The first CARES Act report to Congress came out yesterday and this morning at 10:00am Eastern, Fed Chair Jerome Powell and Secretary Steven Mnuchin will be presenting to the Senate Banking Committee. (Or you can watch a live stream here from CBSN.) Judd at Popular information published a summary of some of the problems with the lending program. To wit:
- The program hasn’t actually lent much of its $500 billion in seven weeks.
- The committee has no leader yet.
- The rules keep changing, seemingly to increase flexibility, but maybe just to make the program usable?
- The Municipal Liquidity Facility has yet to be set up.

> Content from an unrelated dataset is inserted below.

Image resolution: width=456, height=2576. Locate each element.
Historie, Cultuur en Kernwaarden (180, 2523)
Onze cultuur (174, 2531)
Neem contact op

- The structure would require the larger eligible states and local governments to set up their own programs to get funds to smaller, struggling communities. This is not legislatively possible in many states (where they are not permitted to borrow to lend working capital to municipalities) which would require legislative changes and set-up of administrative structure to manage the program.
- Plus, the risk of lending to smaller, troubled municipalities falls squarely on the state or county that sets up the program and not on the Federal Reserve – for which a “first loss” amount was appropriated by Congress.
- Finally, the penalty pricing on the program makes it uninteresting for the larger, more market liquid entities to consider using.
- Meanwhile, state and local governments laid off and furloughed nearly one million employees in April.
- Meanwhile II, FactSet shows the 30-year municipal, tax-exempt AAA yield as 40bps above the 30-year Treasury (128 ratio) from yesterday. The ICE/BAML municipal composite vs. ICE/BAML Treasury spread as reported by FactSet was 228bps yesterday. Granted, this is down from a peak of 323.8bps on March 20 – but not what one would consider “normal” municipal bond market.
- The main benefit of this program cited so far is a “salutary” increase in the stock market.